Respuesta: 2. De todas es la que consideramos como mejor opción de todas.

http://www.cuidarypaliar.es/wp-content/uploads/2018/01/Manual-Control-de-Sintomas-ICO-2013.pdf

(185) En relación con el tratamiento del estreñimiento en los pacientes con enfermedades terminales, señale la respuesta INCORRECTA:

1. En presencia de tratamiento con opioides son recomendables los suplementos de fibra vegetal.

2. Los elementos fundamentales del tratamiento son los laxantes estimulantes y osmóticos, reblandecedores de heces, líquidos y enemas.

3. Para evitar el estreñimiento causado por los opioides se debe recurrir a la combinación de un laxante y un reblandecedor de heces.
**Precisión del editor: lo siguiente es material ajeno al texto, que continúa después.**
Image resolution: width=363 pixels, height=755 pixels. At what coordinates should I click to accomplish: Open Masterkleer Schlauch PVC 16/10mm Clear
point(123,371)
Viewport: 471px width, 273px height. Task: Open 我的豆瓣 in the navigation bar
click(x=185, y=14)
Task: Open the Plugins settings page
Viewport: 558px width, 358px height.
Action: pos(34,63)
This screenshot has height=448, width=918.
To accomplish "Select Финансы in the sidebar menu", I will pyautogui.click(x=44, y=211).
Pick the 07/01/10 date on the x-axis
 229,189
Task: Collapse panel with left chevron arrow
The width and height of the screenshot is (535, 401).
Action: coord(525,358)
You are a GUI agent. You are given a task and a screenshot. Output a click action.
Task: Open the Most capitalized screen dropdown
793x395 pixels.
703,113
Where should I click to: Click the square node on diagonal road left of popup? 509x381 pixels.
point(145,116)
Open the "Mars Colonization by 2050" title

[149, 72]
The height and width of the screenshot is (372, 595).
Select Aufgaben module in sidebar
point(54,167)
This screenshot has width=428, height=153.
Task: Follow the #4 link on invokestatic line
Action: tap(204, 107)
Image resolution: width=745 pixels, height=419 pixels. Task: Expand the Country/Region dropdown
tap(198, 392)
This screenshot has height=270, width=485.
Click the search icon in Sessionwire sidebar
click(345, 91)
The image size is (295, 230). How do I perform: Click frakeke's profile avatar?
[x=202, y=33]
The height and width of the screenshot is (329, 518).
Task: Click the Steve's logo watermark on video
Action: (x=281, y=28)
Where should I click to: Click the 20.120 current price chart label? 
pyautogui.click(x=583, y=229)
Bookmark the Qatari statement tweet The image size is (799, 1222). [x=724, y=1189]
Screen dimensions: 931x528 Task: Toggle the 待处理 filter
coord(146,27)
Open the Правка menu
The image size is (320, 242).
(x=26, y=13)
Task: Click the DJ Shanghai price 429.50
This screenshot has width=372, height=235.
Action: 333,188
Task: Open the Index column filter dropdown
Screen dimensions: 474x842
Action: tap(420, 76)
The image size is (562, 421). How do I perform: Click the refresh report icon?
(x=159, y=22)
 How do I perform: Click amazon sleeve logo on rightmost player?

4. Si no hay defecación tras varios días de tratamiento, se necesita el tacto rectal para extraer el material impactado.

Respuesta: 1. Los suplementos de fibra, laxantes formadores de bolo, no están recomendados con el uso de opioides.

INFAC_Vol_23_n_10_estenimiento.pdf (euskadi.eus)

http://www.cuidarypaliar.es/wp-content/uploads/2018/01/Manual-Control-de-Sintomas-ICO-2013.pdf

Esperamos que esta primera entrada de año sea de interés y de utilidad a los opositores…

¡Mucha suerte con los resultados, y con lo que está por llegar!